» **Assigned task**: From the listing below, extract every line containing "agent".

» **Data provided**:
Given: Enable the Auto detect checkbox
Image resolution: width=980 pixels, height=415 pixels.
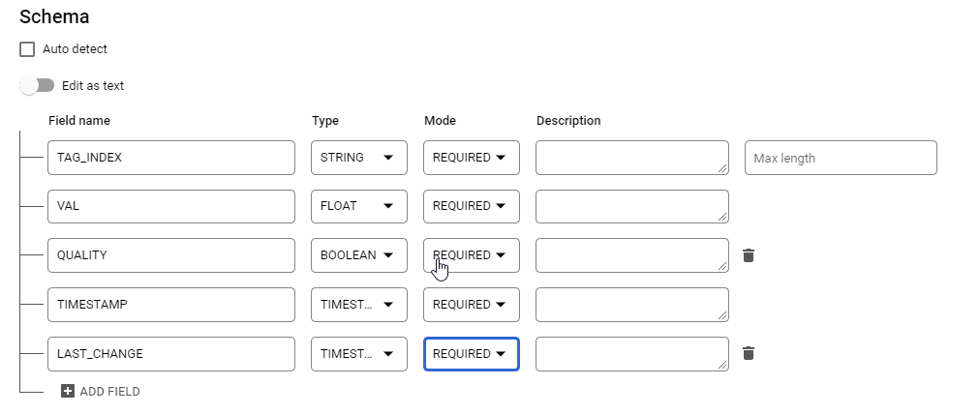Looking at the screenshot, I should 27,49.
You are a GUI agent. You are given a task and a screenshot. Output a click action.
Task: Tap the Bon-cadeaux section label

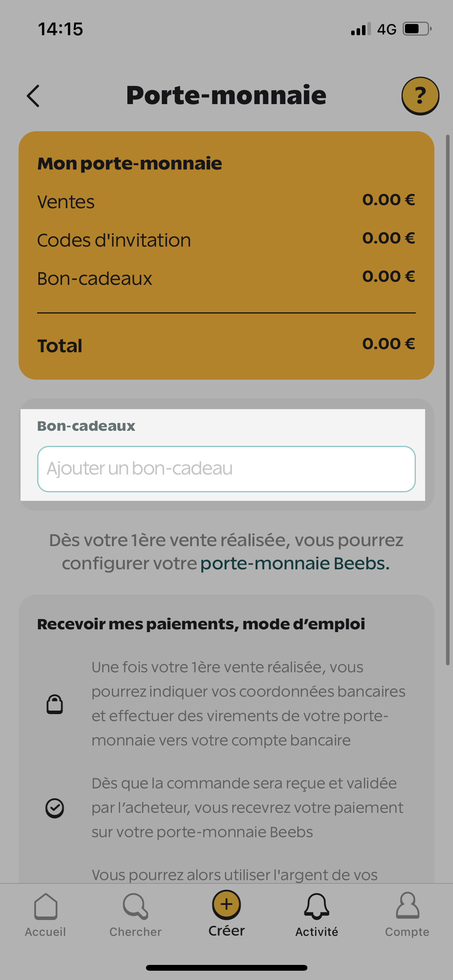pyautogui.click(x=86, y=426)
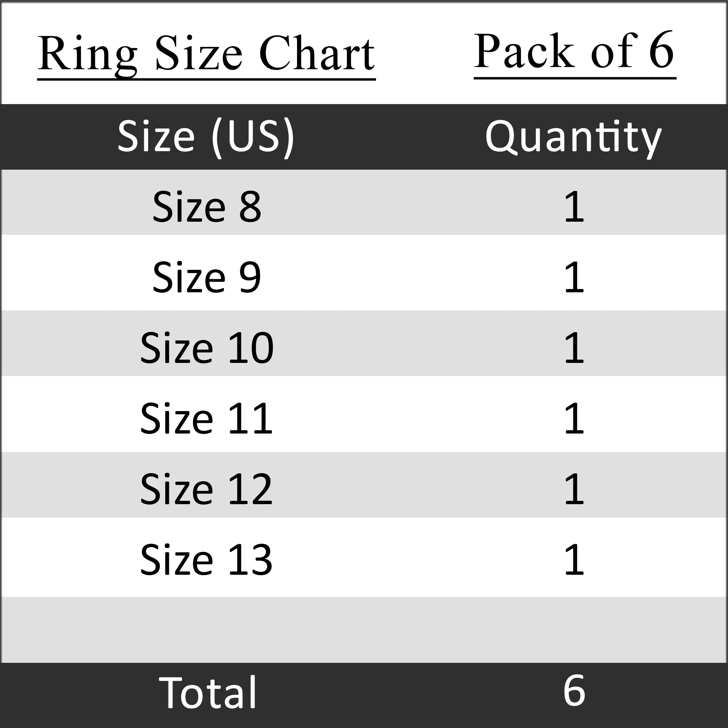
Task: Select the Size 11 cell
Action: pos(206,418)
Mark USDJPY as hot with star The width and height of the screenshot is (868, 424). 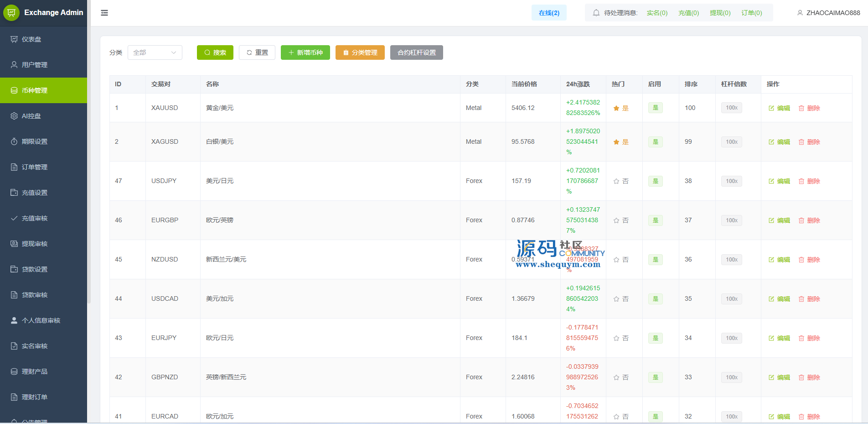[616, 181]
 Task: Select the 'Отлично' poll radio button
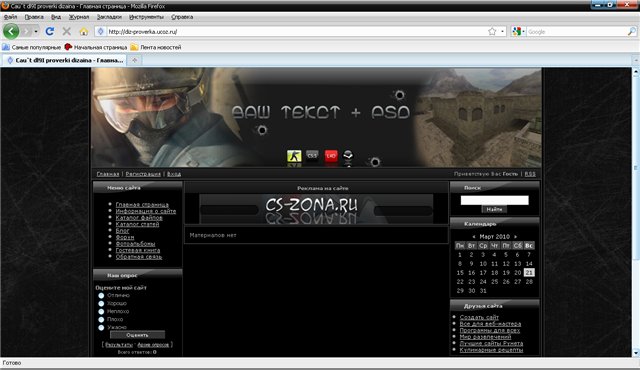pyautogui.click(x=101, y=295)
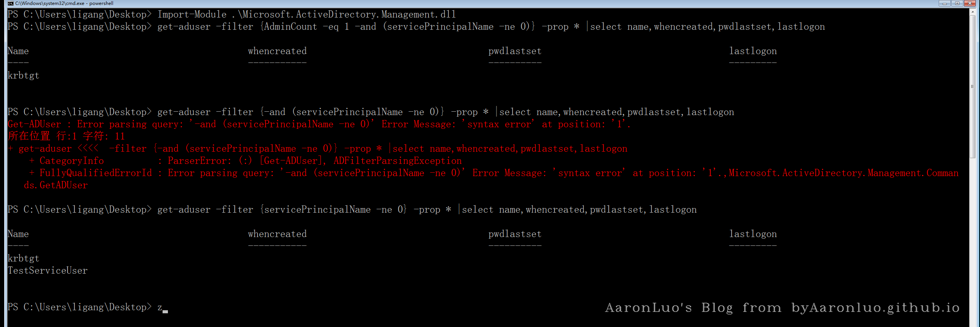The width and height of the screenshot is (980, 327).
Task: Click 'pwdlastset' header in the last table
Action: pyautogui.click(x=514, y=234)
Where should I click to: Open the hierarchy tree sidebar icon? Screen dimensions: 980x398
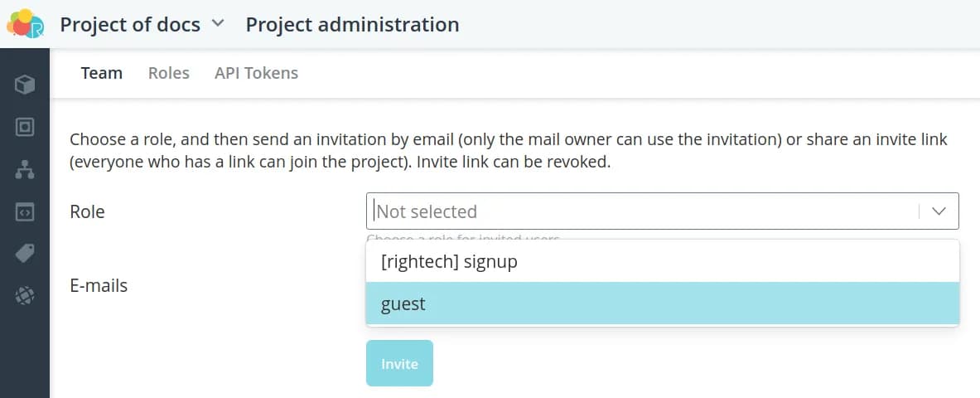coord(25,170)
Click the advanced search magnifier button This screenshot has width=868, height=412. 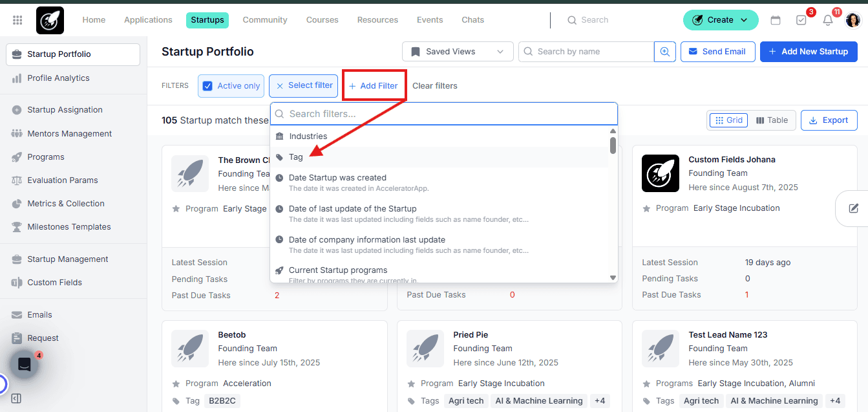(x=665, y=52)
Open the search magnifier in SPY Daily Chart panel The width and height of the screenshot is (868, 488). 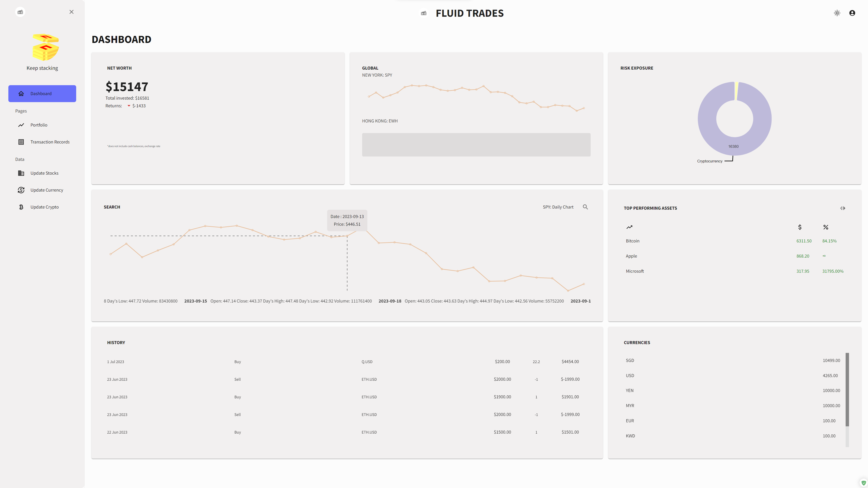585,207
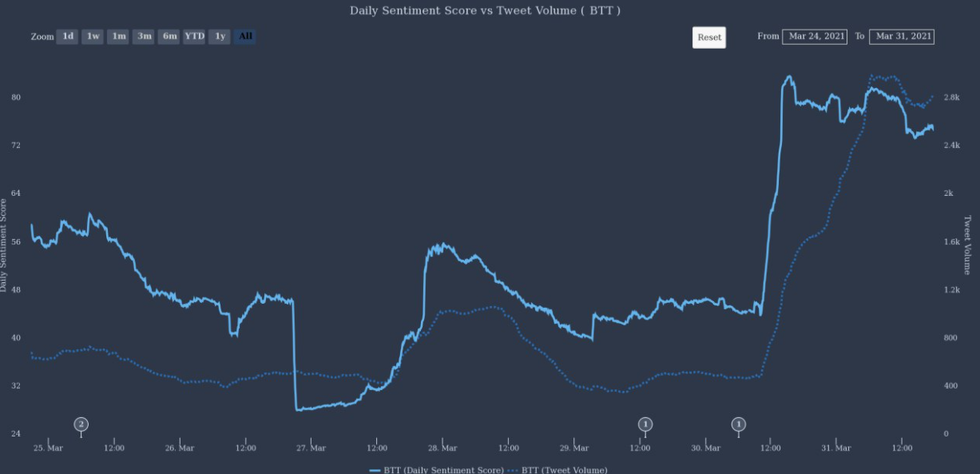The image size is (980, 474).
Task: Click the All zoom button
Action: (x=245, y=37)
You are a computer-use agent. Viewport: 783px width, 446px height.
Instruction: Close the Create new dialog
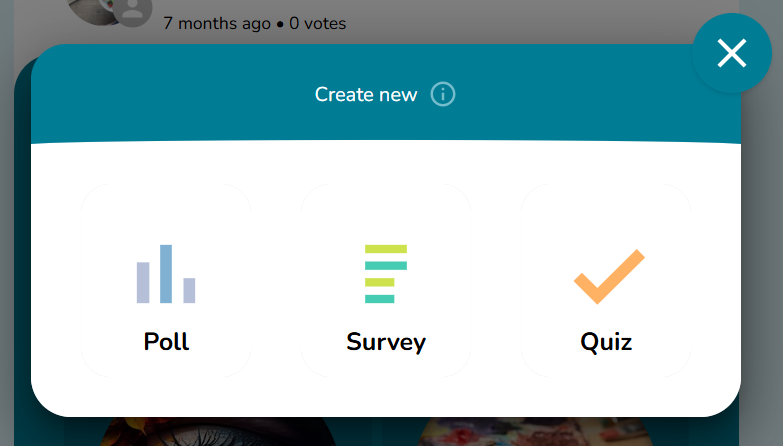click(x=732, y=54)
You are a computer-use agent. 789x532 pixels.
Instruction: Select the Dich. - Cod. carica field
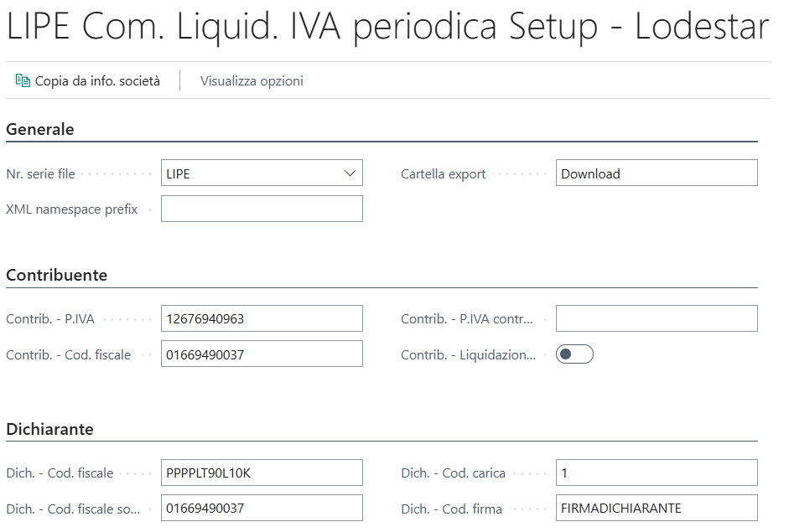[x=656, y=472]
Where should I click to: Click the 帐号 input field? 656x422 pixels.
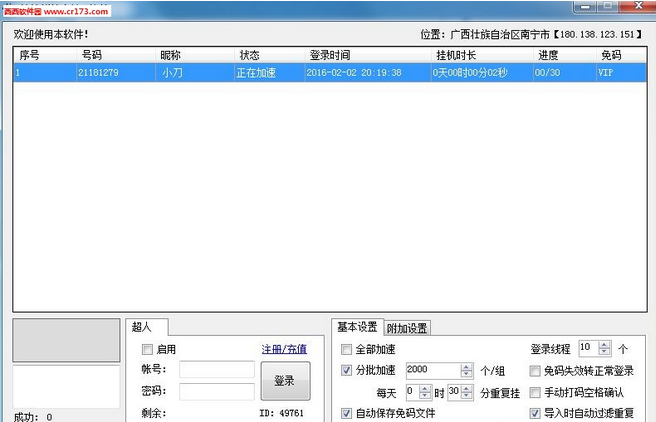pos(216,370)
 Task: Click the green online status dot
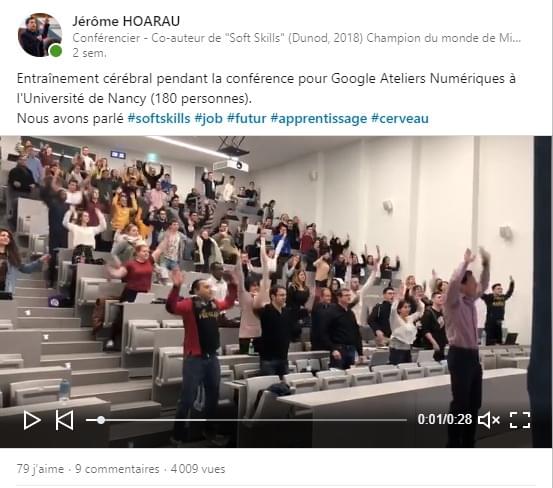pyautogui.click(x=55, y=51)
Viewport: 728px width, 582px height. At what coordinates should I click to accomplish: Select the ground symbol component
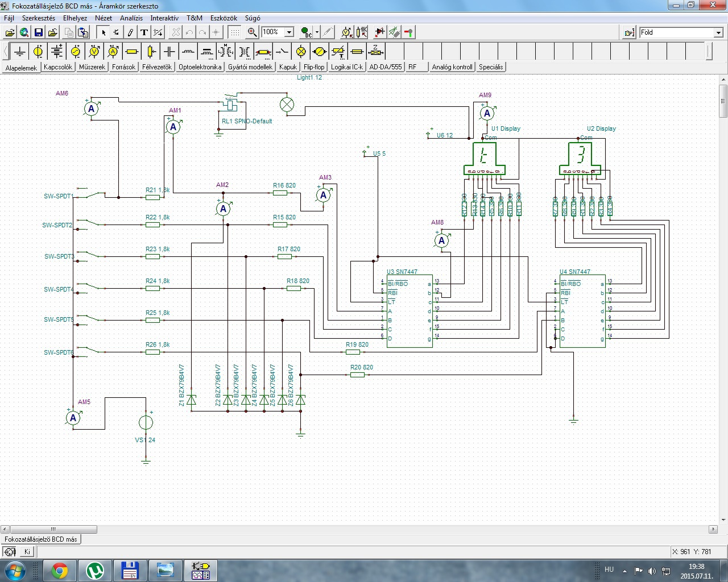click(x=20, y=52)
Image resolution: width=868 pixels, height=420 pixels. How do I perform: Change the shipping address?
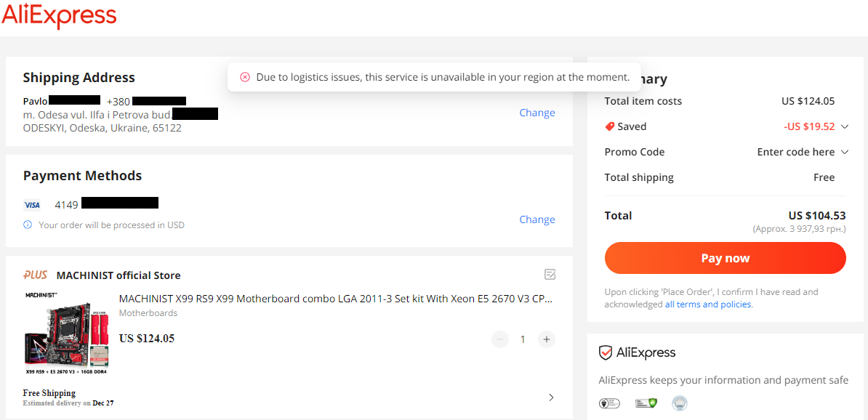[x=537, y=113]
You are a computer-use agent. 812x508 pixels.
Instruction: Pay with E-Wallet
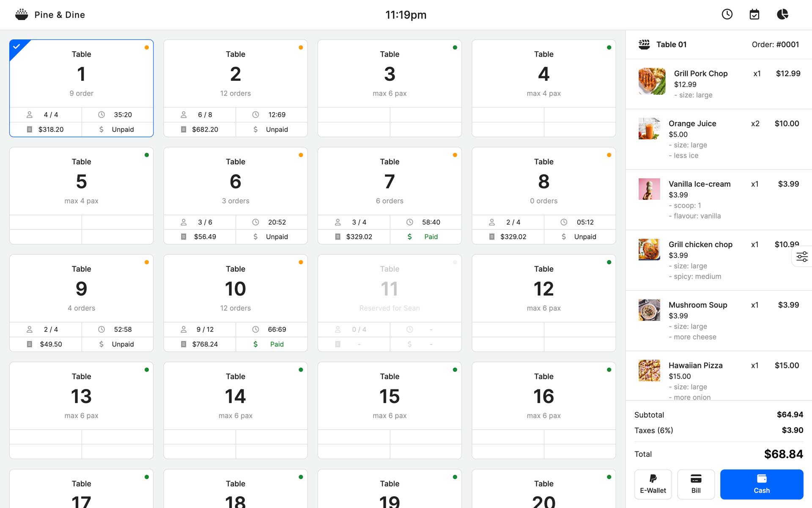[x=653, y=484]
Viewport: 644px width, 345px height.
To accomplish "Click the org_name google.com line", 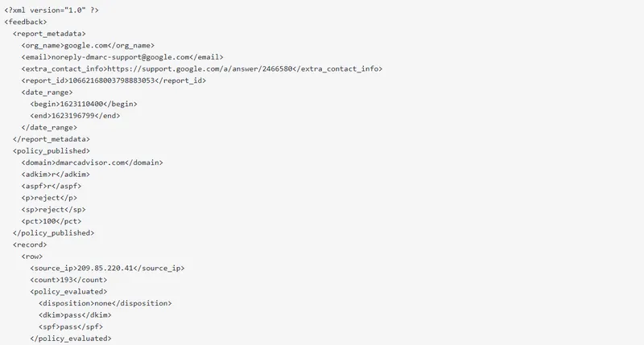I will (x=88, y=46).
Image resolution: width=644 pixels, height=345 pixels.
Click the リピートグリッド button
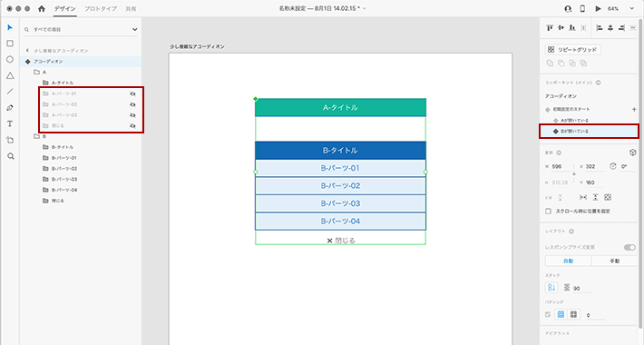573,49
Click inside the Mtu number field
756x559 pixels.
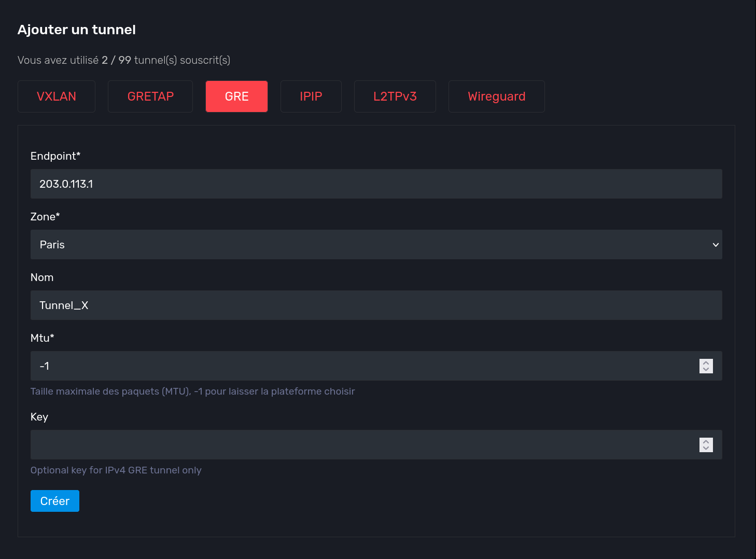point(363,366)

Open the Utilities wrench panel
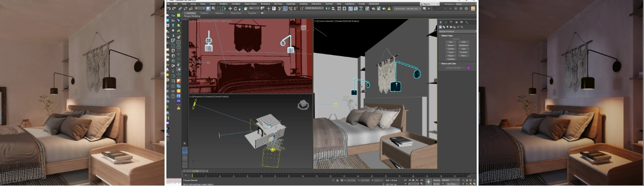[x=467, y=22]
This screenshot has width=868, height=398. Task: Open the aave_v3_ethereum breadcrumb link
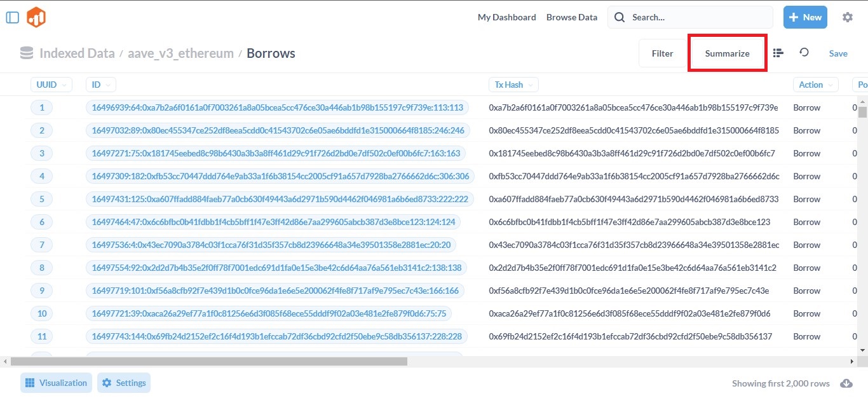coord(180,53)
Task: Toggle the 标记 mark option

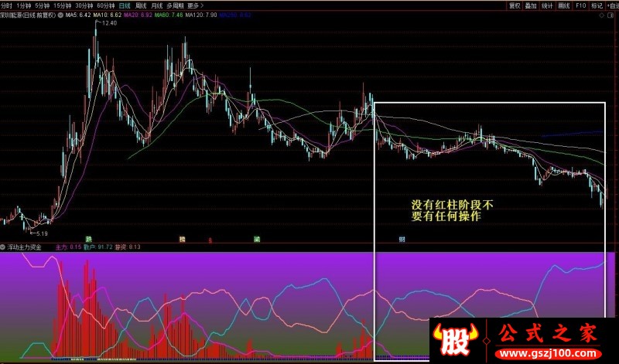Action: point(597,5)
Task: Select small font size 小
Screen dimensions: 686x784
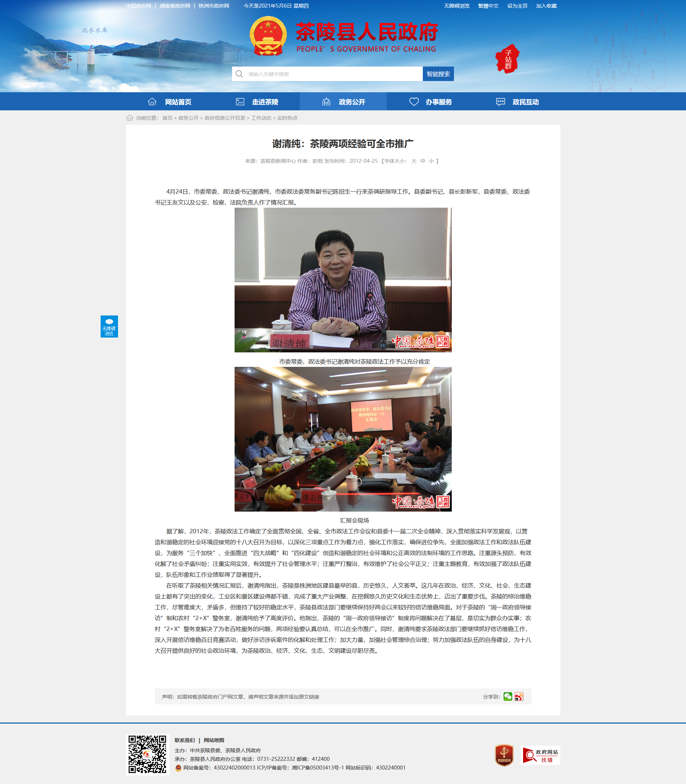Action: (x=431, y=161)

» **Result for this exercise**:
You are a GUI agent. You are given a task and a screenshot. Output a click action.
You are a computer-use agent. Viewport: 783px width, 446px height.
You are a computer-use agent. 789x532 pixels.
You are a computer-use agent. 812x508 pixels.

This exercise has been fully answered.